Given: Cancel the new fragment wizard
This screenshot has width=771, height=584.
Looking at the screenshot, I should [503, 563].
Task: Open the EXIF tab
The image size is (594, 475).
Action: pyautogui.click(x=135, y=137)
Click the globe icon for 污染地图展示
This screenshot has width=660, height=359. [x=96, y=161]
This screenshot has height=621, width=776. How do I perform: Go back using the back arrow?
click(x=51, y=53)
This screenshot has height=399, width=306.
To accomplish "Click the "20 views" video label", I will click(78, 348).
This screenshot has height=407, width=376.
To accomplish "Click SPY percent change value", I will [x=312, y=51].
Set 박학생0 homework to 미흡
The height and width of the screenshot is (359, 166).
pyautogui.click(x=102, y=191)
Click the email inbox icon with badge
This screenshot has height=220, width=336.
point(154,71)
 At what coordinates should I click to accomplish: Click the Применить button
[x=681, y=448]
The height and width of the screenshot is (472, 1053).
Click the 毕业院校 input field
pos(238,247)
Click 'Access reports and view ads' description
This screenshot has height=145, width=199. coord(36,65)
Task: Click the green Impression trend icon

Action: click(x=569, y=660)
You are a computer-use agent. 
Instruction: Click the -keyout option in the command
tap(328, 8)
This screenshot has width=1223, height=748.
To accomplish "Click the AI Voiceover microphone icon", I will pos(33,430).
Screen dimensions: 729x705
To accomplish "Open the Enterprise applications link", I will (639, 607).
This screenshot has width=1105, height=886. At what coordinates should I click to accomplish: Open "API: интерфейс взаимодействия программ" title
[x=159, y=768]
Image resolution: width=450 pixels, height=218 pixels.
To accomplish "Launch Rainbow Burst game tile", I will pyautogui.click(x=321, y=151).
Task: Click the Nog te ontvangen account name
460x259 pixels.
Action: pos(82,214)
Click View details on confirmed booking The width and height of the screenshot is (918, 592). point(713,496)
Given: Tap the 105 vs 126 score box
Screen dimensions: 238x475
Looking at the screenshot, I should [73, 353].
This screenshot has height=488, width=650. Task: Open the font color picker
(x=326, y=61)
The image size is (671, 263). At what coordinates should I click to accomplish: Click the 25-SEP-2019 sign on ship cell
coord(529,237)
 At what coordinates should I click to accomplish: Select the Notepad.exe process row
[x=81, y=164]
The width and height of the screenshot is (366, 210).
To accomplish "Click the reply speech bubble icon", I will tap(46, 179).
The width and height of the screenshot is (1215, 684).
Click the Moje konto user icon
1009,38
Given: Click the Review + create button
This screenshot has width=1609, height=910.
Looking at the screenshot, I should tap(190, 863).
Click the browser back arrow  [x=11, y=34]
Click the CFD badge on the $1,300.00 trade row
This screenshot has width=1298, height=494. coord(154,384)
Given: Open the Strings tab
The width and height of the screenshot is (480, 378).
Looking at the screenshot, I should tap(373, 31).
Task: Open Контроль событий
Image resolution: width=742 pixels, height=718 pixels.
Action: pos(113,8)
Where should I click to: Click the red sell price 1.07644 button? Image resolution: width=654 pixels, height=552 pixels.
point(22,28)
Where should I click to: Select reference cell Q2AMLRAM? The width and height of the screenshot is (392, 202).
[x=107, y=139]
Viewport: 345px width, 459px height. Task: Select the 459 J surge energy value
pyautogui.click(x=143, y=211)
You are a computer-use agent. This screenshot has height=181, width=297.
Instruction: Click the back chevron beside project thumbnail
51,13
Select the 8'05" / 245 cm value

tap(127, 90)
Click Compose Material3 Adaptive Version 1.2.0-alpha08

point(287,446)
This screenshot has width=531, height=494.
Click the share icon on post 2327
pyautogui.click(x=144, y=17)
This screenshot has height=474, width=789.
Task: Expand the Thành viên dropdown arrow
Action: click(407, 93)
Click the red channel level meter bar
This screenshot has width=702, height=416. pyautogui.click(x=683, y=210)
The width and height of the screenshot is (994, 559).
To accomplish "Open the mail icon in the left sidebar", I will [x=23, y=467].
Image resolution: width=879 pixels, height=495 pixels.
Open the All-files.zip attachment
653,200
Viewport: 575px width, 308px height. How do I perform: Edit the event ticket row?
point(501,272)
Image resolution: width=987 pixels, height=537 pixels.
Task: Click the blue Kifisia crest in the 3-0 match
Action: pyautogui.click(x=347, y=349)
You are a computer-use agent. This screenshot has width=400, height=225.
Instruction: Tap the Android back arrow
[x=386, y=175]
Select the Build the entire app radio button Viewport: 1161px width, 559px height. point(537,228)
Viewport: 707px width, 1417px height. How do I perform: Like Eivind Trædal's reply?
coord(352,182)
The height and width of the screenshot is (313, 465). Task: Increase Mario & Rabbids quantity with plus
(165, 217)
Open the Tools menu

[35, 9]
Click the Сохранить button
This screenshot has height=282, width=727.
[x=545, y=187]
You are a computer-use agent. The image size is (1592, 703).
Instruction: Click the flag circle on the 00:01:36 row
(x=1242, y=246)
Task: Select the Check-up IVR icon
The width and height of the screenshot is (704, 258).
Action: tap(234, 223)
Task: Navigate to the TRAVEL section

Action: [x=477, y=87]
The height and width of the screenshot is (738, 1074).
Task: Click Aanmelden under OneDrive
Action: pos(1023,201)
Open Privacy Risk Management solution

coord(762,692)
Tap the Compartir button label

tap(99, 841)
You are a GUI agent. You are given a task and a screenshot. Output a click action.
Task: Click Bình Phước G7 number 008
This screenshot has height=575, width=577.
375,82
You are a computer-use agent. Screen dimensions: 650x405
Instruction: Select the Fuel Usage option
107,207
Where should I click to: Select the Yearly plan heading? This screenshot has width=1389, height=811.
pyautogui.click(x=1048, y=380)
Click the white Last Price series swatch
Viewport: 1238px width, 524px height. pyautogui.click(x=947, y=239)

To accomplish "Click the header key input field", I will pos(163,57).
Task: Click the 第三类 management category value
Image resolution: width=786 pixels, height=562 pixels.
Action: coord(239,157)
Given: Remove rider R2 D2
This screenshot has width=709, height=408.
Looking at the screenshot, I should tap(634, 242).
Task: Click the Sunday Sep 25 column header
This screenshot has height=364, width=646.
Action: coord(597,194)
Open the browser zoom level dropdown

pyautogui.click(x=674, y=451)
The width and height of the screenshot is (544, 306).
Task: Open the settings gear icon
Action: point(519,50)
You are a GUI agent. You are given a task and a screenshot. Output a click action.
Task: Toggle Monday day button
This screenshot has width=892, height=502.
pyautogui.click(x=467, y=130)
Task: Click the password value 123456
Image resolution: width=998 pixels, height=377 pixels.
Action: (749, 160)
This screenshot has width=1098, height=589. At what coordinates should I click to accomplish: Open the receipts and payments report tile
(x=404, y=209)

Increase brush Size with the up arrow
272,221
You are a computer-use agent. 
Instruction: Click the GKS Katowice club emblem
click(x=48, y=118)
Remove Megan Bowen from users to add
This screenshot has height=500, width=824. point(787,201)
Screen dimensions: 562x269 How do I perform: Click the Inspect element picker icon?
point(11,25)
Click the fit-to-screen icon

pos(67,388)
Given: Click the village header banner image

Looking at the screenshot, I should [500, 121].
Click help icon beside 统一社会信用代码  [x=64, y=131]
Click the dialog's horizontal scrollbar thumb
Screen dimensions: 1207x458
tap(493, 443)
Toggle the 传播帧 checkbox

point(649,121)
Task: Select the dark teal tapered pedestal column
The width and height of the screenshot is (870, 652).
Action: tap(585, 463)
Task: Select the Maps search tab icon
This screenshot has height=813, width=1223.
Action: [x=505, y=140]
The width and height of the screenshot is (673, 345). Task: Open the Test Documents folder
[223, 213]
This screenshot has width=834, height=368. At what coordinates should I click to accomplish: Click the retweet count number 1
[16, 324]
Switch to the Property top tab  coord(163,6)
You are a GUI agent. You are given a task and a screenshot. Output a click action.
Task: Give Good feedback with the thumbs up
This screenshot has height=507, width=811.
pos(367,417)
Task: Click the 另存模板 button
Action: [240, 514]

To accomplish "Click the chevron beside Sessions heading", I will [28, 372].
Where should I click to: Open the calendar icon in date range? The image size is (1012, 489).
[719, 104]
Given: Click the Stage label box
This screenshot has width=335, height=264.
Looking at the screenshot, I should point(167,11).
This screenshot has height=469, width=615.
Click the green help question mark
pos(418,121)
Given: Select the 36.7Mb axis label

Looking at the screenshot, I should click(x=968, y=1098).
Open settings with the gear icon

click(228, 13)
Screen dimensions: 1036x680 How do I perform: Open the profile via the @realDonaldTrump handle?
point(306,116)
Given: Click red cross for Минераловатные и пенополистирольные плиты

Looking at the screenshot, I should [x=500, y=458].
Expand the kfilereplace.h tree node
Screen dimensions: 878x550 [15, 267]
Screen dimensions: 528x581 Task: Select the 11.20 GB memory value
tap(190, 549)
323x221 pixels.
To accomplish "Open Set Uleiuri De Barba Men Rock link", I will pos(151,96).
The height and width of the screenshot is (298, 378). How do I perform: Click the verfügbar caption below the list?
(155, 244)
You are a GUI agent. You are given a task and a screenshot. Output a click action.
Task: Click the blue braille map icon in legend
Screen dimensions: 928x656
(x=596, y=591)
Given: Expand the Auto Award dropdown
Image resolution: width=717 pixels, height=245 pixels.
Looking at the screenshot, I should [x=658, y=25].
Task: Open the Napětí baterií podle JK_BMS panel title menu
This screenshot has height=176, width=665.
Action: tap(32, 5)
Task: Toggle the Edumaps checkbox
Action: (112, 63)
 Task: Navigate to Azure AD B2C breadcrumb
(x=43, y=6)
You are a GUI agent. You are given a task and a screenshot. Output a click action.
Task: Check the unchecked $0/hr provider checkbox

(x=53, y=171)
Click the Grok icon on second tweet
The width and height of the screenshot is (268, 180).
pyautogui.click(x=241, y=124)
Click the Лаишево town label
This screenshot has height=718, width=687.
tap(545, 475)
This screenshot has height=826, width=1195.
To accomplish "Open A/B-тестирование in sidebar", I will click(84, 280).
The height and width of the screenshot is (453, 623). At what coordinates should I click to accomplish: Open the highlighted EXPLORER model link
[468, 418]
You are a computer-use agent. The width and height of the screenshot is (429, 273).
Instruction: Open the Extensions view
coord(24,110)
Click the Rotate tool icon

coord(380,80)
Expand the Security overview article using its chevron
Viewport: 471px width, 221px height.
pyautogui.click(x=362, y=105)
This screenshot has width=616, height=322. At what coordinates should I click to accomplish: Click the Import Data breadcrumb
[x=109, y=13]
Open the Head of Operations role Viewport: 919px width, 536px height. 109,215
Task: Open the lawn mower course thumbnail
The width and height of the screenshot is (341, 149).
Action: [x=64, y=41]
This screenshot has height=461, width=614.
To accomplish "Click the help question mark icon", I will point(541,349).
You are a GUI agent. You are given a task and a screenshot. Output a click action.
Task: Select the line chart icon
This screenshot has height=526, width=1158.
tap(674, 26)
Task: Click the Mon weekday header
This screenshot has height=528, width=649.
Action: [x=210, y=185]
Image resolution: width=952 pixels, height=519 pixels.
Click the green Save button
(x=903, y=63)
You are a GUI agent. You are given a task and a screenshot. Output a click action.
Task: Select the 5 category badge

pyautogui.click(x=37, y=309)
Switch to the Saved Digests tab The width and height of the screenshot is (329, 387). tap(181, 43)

PROBLEM REQUIREMENTS: Would you please repeat exactly the lines above, starting at the line with "The height and width of the screenshot is (472, 1053)." and stopping at the line with "Screen dimensions: 729x705", both included?

REPLY:
The height and width of the screenshot is (472, 1053).
Click the 毕业院校 input field
pos(238,247)
Click 'Access reports and view ads' description
This screenshot has height=145, width=199. coord(36,65)
Task: Click the green Impression trend icon

Action: click(x=569, y=660)
You are a computer-use agent. 
Instruction: Click the -keyout option in the command
tap(328, 8)
This screenshot has width=1223, height=748.
To accomplish "Click the AI Voiceover microphone icon", I will pos(33,430).
Screen dimensions: 729x705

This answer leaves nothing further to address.